Re: [GIT PULL] bcachefs updates for 6.8

From: Kent Overstreet
Date: Thu Jan 11 2024 - 20:11:07 EST


On Thu, Jan 11, 2024 at 09:47:26PM +0000, Mark Brown wrote:
> On Thu, Jan 11, 2024 at 12:38:57PM -0500, Kent Overstreet wrote:
> > On Thu, Jan 11, 2024 at 03:35:40PM +0000, Mark Brown wrote:
>
> > > IME the actually running the tests bit isn't usually *so* much the
> > > issue, someone making a new test runner and/or output format does mean a
> > > bit of work integrating it into infrastructure but that's more usually
> > > annoying than a blocker.
>
> > No, the proliferation of test runners, test output formats, CI systems,
> > etc. really is an issue; it means we can't have one common driver that
> > anyone can run from the command line, and instead there's a bunch of
> > disparate systems with patchwork integration and all the feedback is nag
> > emails - after you've finished whan you were working on instead of
> > moving on to the next thing - with no way to get immediate feedback.
>
> It's certainly an issue and it's much better if people do manage to fit
> their tests into some existing thing but I'm not convinced that's the
> big reason why you have a bunch of different systems running separately
> and doing different things. For example the enterprise vendors will
> naturally tend to have a bunch of server systems in their labs and focus
> on their testing needs while I know the Intel audio CI setup has a bunch
> of laptops, laptop like dev boards and things in there with loopback
> audio cables and I think test equipment plugged in and focuses rather
> more on audio. My own lab is built around on systems I can be in the
> same room as without getting too annoyed and does things I find useful,
> plus using spare bandwidth for KernelCI because they can take donated
> lab time.

No, you're overthinking.

The vast majority of kernel testing requires no special hardware, just a
virtual machine.

There is _no fucking reason_ we shouldn't be able to run tests on our
own local machines - _local_ machines, not waiting for the Intel CI
setup and asking for a git branch to be tested, not waiting for who
knows how long for the CI farm to get to it - just run the damn tests
immediately and get immediate feedback.

You guys are overthinking and overengineering and ignoring the basics,
the way enterprise people always do.

> > And it's because building something shiny and new is the fun part, no
> > one wants to do the grungy integration work.
>
> I think you may be overestimating people's enthusiasm for writing test
> stuff there! There is NIH stuff going on for sure but lot of the time
> when you look at something where people have gone off and done their own
> thing it's either much older than you initially thought and predates
> anything they might've integrated with or there's some reason why none
> of the existing systems fit well. Anecdotally it seems much more common
> to see people looking for things to reuse in order to save time than it
> is to see people going off and reinventing the world.
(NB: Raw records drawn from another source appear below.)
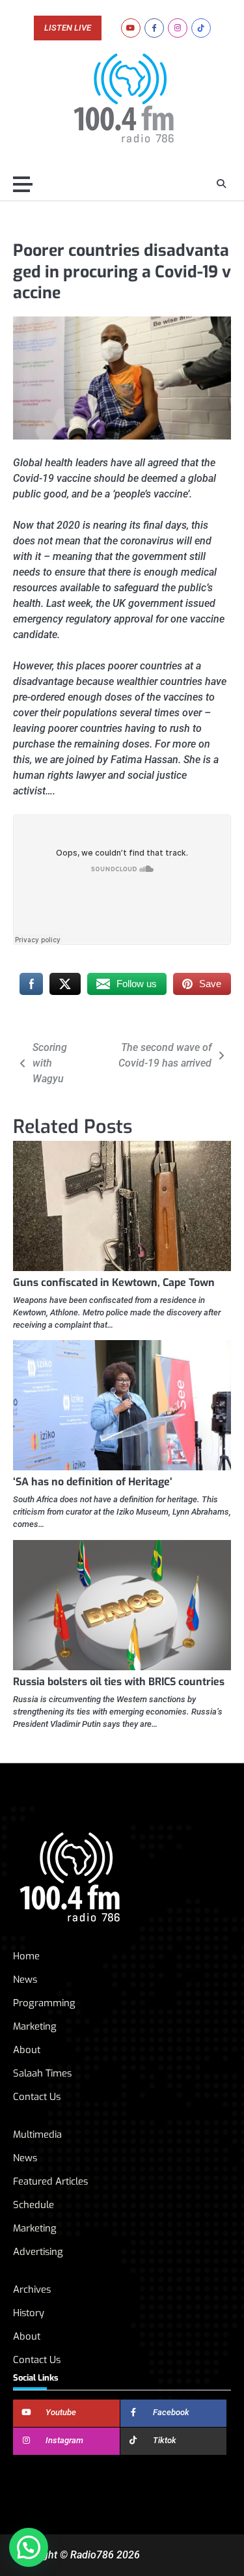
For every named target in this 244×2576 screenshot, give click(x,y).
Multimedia (37, 2134)
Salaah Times (42, 2073)
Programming (44, 2002)
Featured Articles (50, 2181)
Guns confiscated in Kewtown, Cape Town (114, 1282)
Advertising (38, 2251)
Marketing (35, 2026)
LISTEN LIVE (67, 28)
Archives (32, 2289)
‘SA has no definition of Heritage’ (92, 1482)
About (26, 2049)
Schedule (33, 2204)
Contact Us (37, 2096)
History (28, 2312)
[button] (28, 2547)
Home (26, 1956)
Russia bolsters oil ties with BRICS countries (118, 1681)
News (25, 1979)
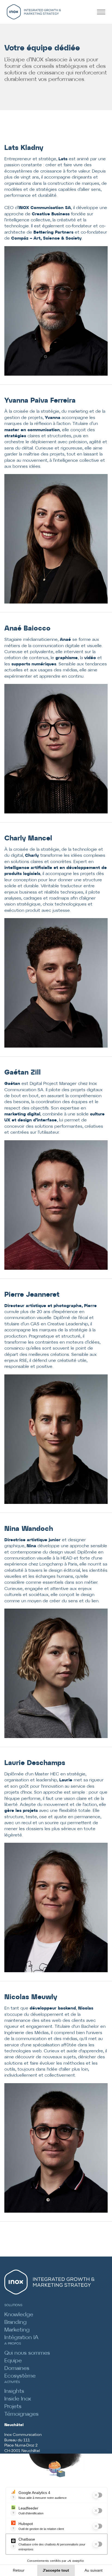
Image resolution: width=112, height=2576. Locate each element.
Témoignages (21, 2414)
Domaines (16, 2368)
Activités (12, 2382)
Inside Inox (17, 2399)
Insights (14, 2391)
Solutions (13, 2305)
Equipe (13, 2360)
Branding (15, 2322)
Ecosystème (20, 2376)
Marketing (17, 2330)
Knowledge (18, 2314)
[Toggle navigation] (103, 12)
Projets (12, 2406)
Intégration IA (21, 2337)
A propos (12, 2343)
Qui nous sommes (27, 2353)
It's a basic lack of leadership. Yes, the younger engineers are always
going to be doing the new and shiny, and always going to want to build
something new instead of finishing off the tests or integrating with
something existing. Which is why we're supposed to have managers saying
"ok, what do I need to prioritize for my team be able to develop
effectively".

>
> > > > example tests, example output:
> > > > https://evilpiepirate.org/git/ktest.git/tree/tests/bcachefs/single_device.ktest
> > > > https://evilpiepirate.org/~testdashboard/ci?branch=bcachefs-testing
>
> > > For example looking at the sample test there it looks like it needs
> > > among other things mkfs.btrfs, bcachefs, stress-ng, xfs_io, fio, mdadm,
> > > rsync
>
> > Getting all that set up by the end user is one command:
> > ktest/root_image create
> > and running a test is one morecommand:
> > build-test-kernel run ~/ktest/tests/bcachefs/single_device.ktest
>
> That does assume that you're building and running everything directly on
> the system under test and are happy to have the test in a VM which isn't
> an assumption that holds universally, and also that whoever's doing the
> testing doesn't want to do something like use their own distro or
> something - like I say none of it looks too unreasonable for
> filesystems.

No, I'm doing it that way because technically that's the simplest way to
do it.

All you guys building crazy contraptions for running tests on Google
Cloud or Amazon or whatever - you're building technical workarounds for
broken procurement.

Just requisition the damn machines.

> Some will be, some will have more demanding requirements especially when
> you want to test on actual hardware rather than in a VM. For example
> with my own test setup which is more focused on hardware the operating
> costs aren't such a big deal but I've got boards that are for various
> reasons irreplaceable, often single instances of boards (which makes
> scheduling a thing) and for some of the tests I'd like to get around to
> setting up I need special physical setup. Some of the hardware I'd like
> to cover is only available in machines which are in various respects
> annoying to automate, I've got a couple of unused systems waiting for me
> to have sufficient bandwidth to work out how to automate them. Either
> way I don't think the costs are trival enough to be completely handwaved
> away.

That does complicate things.

I'd also really like to get automated performance testing going too,
which would have similar requirements in that jobs would need to be
scheduled on specific dedicated machines. I think what you're doing
could still build off of some common infrastructure.

> I'd also note that the 9 hour turnaround time for that test set you're
> pointing at isn't exactly what I'd associate with immediate feedback.

My CI shards at the subtest level, and like I mentioned I run 10 VMs per
physical machine, so with just 2 of the 80 core Ampere boxes I get full
test runs done in ~20 minutes.